#### Work instructions
Type out the lines below exactly, pictures excluded.

Given data: Begin

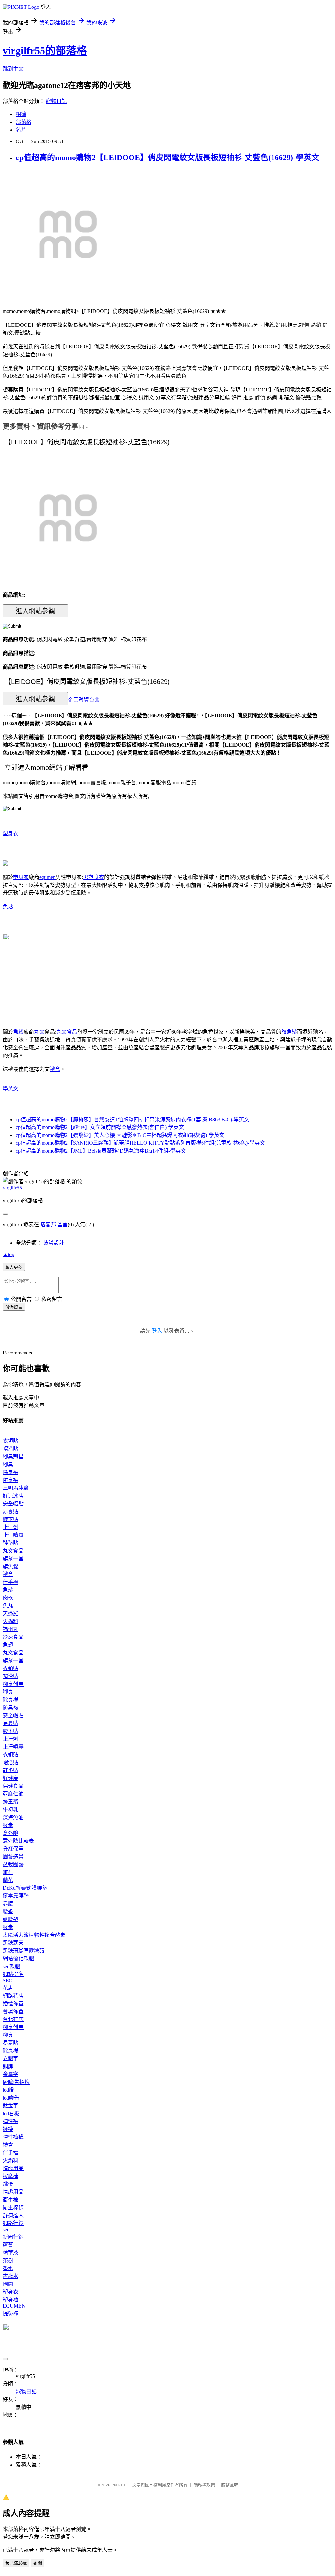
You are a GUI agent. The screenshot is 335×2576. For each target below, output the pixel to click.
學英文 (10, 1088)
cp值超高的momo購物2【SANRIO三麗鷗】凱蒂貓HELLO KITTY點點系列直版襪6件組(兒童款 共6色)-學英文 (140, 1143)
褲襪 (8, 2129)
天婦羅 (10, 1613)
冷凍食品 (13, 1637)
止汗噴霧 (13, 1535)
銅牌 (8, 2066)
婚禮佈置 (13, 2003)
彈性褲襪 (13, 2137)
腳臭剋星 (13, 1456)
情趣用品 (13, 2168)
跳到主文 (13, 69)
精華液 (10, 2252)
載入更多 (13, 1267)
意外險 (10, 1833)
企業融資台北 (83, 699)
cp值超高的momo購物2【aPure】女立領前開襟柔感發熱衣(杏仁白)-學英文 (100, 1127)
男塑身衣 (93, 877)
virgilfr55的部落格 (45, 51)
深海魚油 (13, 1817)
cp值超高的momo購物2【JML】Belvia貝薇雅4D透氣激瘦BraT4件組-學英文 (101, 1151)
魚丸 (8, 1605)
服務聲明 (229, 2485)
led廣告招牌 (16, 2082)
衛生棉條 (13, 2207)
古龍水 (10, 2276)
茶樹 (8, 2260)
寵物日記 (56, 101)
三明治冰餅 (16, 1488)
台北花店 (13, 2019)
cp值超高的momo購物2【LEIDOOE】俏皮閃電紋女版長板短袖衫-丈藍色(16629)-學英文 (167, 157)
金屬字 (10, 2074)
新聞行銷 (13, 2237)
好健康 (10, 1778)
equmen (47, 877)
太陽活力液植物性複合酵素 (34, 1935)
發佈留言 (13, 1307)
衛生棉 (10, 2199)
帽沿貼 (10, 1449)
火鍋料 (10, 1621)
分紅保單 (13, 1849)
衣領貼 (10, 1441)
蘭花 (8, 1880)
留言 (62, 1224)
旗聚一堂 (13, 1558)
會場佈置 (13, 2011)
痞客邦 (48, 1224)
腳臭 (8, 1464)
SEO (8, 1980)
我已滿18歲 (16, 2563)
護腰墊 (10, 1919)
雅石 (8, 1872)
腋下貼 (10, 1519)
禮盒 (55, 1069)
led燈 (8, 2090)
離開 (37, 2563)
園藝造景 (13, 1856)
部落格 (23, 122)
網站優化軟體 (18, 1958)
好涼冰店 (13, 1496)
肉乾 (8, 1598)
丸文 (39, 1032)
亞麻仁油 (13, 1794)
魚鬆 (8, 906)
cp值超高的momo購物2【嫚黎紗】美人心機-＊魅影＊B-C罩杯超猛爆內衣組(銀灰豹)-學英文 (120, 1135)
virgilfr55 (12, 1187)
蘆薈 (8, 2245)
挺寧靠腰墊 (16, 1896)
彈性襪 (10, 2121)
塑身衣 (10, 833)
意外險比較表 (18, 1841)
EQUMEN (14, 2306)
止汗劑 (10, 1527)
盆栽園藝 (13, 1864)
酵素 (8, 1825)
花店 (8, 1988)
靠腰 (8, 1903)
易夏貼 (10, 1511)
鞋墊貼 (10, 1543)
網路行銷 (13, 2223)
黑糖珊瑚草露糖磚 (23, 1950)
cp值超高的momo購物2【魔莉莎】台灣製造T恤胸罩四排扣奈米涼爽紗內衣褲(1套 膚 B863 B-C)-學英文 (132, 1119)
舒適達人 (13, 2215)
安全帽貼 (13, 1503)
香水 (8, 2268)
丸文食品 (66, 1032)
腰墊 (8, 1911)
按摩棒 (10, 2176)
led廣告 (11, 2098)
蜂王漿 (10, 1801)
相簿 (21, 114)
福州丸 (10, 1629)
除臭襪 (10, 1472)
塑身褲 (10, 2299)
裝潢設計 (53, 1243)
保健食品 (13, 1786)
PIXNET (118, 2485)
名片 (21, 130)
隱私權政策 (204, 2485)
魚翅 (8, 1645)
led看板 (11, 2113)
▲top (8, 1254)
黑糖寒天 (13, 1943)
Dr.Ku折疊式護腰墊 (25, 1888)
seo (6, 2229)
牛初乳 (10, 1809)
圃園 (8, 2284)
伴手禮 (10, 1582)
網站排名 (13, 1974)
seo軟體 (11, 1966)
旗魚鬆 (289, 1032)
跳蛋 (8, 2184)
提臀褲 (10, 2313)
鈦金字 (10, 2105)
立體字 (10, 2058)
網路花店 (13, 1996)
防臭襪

Given data: End

#### The answer
You are a GUI agent. The screenshot is 335×2576. For each target below, output the pixel to click.
學英文 (10, 1088)
cp值超高的momo購物2【SANRIO三麗鷗】凱蒂貓HELLO KITTY點點系列直版襪6件組(兒童款 共6色)-學英文 (140, 1143)
褲襪 (8, 2129)
天婦羅 (10, 1613)
冷凍食品 (13, 1637)
止汗噴霧 (13, 1535)
銅牌 (8, 2066)
婚禮佈置 (13, 2003)
彈性褲襪 (13, 2137)
腳臭剋星 (13, 1456)
情趣用品 (13, 2168)
跳到主文 (13, 69)
精華液 (10, 2252)
載入更多 (13, 1267)
意外險 (10, 1833)
企業融資台北 (83, 699)
cp值超高的momo購物2【aPure】女立領前開襟柔感發熱衣(杏仁白)-學英文 (100, 1127)
男塑身衣 (93, 877)
virgilfr55的部落格 (45, 51)
深海魚油 (13, 1817)
cp值超高的momo購物2【JML】Belvia貝薇雅4D透氣激瘦BraT4件組-學英文 (101, 1151)
魚丸 (8, 1605)
服務聲明 (229, 2485)
led廣告招牌 (16, 2082)
衛生棉條 (13, 2207)
古龍水 (10, 2276)
茶樹 (8, 2260)
寵物日記 (56, 101)
三明治冰餅 (16, 1488)
台北花店 (13, 2019)
cp值超高的momo購物2【LEIDOOE】俏皮閃電紋女版長板短袖衫-丈藍色(16629)-學英文 (167, 157)
金屬字 (10, 2074)
新聞行銷 (13, 2237)
好健康 (10, 1778)
equmen (47, 877)
太陽活力液植物性複合酵素 (34, 1935)
發佈留言 (13, 1307)
衛生棉 (10, 2199)
帽沿貼 (10, 1449)
火鍋料 (10, 1621)
分紅保單 (13, 1849)
衣領貼 (10, 1441)
蘭花 (8, 1880)
留言 (62, 1224)
旗聚一堂 (13, 1558)
會場佈置 (13, 2011)
痞客邦 (48, 1224)
腳臭 (8, 1464)
SEO (8, 1980)
我已滿18歲 (16, 2563)
護腰墊 (10, 1919)
雅石 (8, 1872)
腋下貼 (10, 1519)
禮盒 (55, 1069)
led燈 (8, 2090)
離開 (37, 2563)
園藝造景 (13, 1856)
部落格 (23, 122)
網站優化軟體 (18, 1958)
好涼冰店 (13, 1496)
肉乾 (8, 1598)
丸文 (39, 1032)
亞麻仁油 (13, 1794)
魚鬆 (8, 906)
cp值超高的momo購物2【嫚黎紗】美人心機-＊魅影＊B-C罩杯超猛爆內衣組(銀灰豹)-學英文 (120, 1135)
virgilfr55 (12, 1187)
蘆薈 (8, 2245)
挺寧靠腰墊 (16, 1896)
彈性襪 (10, 2121)
塑身衣 (10, 833)
意外險比較表 (18, 1841)
EQUMEN (14, 2306)
止汗劑 (10, 1527)
盆栽園藝 (13, 1864)
酵素 (8, 1825)
花店 (8, 1988)
靠腰 (8, 1903)
易夏貼 (10, 1511)
鞋墊貼 (10, 1543)
網路行銷 (13, 2223)
黑糖珊瑚草露糖磚 (23, 1950)
cp值超高的momo購物2【魔莉莎】台灣製造T恤胸罩四排扣奈米涼爽紗內衣褲(1套 膚 B863 B-C)-學英文 (132, 1119)
舒適達人 (13, 2215)
安全帽貼 (13, 1503)
香水 (8, 2268)
丸文食品 (66, 1032)
腰墊 (8, 1911)
按摩棒 (10, 2176)
led廣告 (11, 2098)
蜂王漿 (10, 1801)
相簿 (21, 114)
福州丸 (10, 1629)
除臭襪 (10, 1472)
塑身褲 (10, 2299)
裝潢設計 (53, 1243)
保健食品 (13, 1786)
PIXNET (118, 2485)
名片 (21, 130)
隱私權政策 (204, 2485)
魚翅 (8, 1645)
led看板 (11, 2113)
▲top (8, 1254)
黑糖寒天 (13, 1943)
Dr.Ku折疊式護腰墊 (25, 1888)
seo (6, 2229)
牛初乳 (10, 1809)
圃園 (8, 2284)
伴手禮 (10, 1582)
網站排名 (13, 1974)
seo軟體 (11, 1966)
旗魚鬆 (289, 1032)
跳蛋 (8, 2184)
提臀褲 (10, 2313)
鈦金字 (10, 2105)
立體字 (10, 2058)
網路花店 (13, 1996)
防臭襪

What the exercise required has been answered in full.